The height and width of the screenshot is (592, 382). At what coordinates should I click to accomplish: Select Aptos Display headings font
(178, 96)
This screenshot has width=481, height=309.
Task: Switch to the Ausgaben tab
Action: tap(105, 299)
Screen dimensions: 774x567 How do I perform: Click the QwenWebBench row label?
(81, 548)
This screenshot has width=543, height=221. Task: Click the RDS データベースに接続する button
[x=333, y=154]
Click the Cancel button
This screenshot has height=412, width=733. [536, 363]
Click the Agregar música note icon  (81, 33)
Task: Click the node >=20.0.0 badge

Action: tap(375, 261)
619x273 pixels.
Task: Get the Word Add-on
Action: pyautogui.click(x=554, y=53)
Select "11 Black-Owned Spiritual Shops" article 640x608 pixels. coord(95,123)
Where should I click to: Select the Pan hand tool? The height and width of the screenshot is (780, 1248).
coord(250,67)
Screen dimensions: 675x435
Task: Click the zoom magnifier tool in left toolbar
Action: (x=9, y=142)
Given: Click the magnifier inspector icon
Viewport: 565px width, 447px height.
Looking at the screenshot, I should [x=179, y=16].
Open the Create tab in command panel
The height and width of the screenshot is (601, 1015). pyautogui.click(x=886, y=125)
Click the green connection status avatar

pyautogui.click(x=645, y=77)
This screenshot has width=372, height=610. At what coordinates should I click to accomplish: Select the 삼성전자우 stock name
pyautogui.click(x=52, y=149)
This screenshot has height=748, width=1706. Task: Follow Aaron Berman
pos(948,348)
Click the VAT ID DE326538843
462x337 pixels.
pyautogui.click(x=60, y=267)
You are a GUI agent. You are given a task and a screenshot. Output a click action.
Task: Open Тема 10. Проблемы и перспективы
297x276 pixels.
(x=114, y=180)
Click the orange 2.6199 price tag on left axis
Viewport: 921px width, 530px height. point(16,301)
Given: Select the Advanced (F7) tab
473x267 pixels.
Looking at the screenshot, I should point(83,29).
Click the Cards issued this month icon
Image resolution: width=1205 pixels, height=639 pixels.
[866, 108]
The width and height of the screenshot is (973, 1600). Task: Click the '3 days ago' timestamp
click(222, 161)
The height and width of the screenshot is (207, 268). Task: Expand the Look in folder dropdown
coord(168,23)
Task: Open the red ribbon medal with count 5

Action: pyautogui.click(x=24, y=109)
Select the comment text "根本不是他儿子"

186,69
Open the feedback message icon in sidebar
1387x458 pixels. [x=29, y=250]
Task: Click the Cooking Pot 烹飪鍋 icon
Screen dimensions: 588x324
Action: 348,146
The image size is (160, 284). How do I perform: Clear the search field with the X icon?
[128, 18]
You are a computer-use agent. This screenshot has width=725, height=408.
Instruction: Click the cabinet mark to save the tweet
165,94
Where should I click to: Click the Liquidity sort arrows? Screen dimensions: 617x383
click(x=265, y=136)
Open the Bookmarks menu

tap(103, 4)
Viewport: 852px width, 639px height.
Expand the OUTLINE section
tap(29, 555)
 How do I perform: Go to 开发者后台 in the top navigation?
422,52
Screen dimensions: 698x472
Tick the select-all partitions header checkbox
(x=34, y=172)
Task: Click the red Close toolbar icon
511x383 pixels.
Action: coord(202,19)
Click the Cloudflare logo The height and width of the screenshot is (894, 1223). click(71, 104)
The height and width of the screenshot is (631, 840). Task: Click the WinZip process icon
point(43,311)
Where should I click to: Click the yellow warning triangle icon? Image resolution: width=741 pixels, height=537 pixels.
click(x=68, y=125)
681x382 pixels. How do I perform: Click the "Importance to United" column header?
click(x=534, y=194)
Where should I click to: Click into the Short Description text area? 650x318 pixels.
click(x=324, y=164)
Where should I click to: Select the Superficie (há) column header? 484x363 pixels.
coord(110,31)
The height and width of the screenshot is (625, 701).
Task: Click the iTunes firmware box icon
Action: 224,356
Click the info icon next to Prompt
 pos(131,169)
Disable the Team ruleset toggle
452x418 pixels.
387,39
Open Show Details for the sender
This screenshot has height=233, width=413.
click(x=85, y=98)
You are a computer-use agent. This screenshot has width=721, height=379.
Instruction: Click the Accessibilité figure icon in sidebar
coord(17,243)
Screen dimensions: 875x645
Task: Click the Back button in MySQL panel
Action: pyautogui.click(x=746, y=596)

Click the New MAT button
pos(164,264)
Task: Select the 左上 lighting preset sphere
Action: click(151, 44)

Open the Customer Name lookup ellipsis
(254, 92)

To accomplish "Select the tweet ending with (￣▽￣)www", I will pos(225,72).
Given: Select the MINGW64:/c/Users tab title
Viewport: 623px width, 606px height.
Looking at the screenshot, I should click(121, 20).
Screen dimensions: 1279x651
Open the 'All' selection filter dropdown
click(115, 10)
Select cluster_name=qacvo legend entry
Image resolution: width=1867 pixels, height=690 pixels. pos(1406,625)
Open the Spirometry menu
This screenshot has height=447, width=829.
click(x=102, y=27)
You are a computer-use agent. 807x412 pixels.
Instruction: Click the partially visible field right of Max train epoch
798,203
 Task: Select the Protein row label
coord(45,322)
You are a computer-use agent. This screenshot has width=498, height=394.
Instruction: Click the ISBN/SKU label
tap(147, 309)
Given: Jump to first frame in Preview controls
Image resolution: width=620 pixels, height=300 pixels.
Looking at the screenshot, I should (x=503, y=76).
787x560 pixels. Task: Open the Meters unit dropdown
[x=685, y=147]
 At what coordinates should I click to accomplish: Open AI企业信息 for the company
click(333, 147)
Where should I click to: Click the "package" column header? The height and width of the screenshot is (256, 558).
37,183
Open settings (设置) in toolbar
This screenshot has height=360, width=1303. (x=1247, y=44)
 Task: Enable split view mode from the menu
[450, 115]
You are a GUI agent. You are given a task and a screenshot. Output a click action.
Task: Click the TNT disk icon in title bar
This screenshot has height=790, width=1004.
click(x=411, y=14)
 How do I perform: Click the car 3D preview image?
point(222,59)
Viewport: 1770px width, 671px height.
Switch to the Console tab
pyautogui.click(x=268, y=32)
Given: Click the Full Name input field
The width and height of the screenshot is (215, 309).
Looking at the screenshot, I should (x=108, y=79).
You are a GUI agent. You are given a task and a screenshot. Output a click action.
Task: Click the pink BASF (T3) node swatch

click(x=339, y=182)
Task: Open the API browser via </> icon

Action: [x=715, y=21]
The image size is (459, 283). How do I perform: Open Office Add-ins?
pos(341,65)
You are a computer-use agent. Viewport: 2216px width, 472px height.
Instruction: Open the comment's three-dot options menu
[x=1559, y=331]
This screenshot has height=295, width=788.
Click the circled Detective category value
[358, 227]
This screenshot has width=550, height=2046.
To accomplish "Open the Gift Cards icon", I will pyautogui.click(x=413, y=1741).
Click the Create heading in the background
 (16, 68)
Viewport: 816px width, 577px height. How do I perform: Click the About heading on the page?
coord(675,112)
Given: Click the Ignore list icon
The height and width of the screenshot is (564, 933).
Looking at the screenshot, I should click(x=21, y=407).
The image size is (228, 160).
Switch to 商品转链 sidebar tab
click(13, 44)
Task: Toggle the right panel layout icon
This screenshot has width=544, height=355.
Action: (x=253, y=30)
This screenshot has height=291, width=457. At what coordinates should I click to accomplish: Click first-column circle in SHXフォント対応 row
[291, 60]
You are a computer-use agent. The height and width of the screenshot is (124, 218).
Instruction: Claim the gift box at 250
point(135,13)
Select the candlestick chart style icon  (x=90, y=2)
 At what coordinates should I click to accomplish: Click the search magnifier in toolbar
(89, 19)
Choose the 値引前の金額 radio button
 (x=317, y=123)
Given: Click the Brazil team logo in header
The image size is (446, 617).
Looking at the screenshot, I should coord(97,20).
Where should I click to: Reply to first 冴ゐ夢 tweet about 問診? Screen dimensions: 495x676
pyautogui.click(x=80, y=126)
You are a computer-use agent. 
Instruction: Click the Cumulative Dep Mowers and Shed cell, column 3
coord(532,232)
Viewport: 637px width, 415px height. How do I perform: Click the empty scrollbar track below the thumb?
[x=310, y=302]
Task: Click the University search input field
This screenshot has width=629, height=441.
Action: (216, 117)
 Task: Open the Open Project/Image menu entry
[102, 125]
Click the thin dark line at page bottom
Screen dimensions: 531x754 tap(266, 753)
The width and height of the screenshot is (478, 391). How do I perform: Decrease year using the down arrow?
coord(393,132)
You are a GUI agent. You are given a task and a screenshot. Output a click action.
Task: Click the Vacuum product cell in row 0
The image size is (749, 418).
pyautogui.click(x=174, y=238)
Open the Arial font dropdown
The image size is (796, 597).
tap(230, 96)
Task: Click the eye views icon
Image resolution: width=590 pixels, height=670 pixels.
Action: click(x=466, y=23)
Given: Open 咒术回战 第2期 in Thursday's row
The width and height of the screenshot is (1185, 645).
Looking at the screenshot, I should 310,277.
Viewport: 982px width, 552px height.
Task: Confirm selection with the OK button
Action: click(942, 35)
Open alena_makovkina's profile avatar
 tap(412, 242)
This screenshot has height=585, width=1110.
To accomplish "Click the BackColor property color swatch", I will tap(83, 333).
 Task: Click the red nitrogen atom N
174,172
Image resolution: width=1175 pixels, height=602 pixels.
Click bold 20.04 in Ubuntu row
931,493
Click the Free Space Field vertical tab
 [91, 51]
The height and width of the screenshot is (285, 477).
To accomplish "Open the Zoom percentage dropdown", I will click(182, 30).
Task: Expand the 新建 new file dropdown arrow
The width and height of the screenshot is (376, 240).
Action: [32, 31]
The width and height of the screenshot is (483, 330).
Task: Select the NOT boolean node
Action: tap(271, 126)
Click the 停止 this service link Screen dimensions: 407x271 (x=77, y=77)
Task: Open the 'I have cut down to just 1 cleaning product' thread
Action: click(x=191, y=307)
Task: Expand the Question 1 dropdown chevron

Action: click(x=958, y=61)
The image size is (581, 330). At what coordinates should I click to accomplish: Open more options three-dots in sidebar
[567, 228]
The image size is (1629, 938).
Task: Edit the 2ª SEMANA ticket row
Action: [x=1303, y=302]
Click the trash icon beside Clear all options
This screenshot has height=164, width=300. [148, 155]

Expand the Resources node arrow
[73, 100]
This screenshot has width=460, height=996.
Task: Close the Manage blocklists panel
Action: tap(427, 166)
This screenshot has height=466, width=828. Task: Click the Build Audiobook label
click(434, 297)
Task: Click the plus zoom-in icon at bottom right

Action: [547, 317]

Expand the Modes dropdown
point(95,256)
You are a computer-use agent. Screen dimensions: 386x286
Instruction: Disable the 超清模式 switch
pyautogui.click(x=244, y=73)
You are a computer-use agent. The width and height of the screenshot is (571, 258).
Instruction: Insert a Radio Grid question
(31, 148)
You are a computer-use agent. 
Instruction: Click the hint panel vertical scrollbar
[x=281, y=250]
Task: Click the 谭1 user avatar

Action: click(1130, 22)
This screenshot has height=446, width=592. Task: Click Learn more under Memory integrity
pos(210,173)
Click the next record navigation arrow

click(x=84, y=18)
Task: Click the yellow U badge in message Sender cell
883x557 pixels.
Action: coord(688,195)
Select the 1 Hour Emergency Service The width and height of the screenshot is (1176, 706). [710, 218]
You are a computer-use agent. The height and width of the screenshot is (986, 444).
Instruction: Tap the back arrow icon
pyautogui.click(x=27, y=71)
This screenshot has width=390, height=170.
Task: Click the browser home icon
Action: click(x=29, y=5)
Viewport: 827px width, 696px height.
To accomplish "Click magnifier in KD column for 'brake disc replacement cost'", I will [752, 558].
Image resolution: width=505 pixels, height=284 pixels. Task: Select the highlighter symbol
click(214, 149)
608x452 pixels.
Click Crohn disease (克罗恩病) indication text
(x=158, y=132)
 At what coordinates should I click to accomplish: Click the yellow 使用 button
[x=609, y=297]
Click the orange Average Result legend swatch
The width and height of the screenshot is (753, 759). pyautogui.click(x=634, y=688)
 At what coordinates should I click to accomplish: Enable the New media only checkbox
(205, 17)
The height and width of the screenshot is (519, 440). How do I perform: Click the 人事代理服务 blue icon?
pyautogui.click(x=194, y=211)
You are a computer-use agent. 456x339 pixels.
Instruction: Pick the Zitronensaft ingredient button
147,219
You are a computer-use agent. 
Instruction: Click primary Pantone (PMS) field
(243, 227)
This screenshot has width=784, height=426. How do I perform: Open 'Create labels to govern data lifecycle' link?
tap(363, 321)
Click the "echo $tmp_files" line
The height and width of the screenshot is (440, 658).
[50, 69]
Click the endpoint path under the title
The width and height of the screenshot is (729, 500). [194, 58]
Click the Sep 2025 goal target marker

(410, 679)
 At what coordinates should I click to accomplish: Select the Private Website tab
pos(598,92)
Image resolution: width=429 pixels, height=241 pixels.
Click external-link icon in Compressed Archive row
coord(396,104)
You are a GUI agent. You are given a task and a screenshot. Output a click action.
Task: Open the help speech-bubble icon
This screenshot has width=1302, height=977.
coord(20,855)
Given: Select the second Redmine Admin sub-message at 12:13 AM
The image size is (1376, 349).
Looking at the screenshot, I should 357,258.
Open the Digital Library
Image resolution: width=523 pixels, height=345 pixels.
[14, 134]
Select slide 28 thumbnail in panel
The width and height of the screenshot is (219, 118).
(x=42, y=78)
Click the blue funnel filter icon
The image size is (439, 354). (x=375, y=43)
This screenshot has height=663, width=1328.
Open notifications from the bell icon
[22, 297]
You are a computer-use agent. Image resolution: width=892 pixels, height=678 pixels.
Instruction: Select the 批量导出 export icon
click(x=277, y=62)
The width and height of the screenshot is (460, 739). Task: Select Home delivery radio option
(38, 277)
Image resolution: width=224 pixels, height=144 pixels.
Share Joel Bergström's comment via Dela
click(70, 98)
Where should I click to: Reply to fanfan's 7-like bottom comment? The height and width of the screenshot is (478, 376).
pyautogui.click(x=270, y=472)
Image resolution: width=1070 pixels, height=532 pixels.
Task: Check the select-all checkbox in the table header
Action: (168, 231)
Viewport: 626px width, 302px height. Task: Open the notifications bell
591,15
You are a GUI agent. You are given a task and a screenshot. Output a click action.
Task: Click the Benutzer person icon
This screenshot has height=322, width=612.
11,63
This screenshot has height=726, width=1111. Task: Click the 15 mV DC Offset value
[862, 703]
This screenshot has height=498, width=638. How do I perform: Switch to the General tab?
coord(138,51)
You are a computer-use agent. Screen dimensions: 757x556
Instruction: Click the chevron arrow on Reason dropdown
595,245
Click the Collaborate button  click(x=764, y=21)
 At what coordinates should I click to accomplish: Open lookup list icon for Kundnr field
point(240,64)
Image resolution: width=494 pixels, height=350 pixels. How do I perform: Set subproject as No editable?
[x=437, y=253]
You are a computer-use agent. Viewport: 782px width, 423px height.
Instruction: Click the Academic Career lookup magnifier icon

ABOUT THIS TASK — Transcribe the records above exactly, beginning at the line that contains "Task: Click the node >=20.0.0 badge" and ending with the line that contains "640x608 pixels. coord(95,123)", both included, and nothing else.

SOLUTION FOR THIS TASK —
Task: Click the node >=20.0.0 badge

Action: tap(375, 261)
619x273 pixels.
Task: Get the Word Add-on
Action: pyautogui.click(x=554, y=53)
Select "11 Black-Owned Spiritual Shops" article 640x608 pixels. coord(95,123)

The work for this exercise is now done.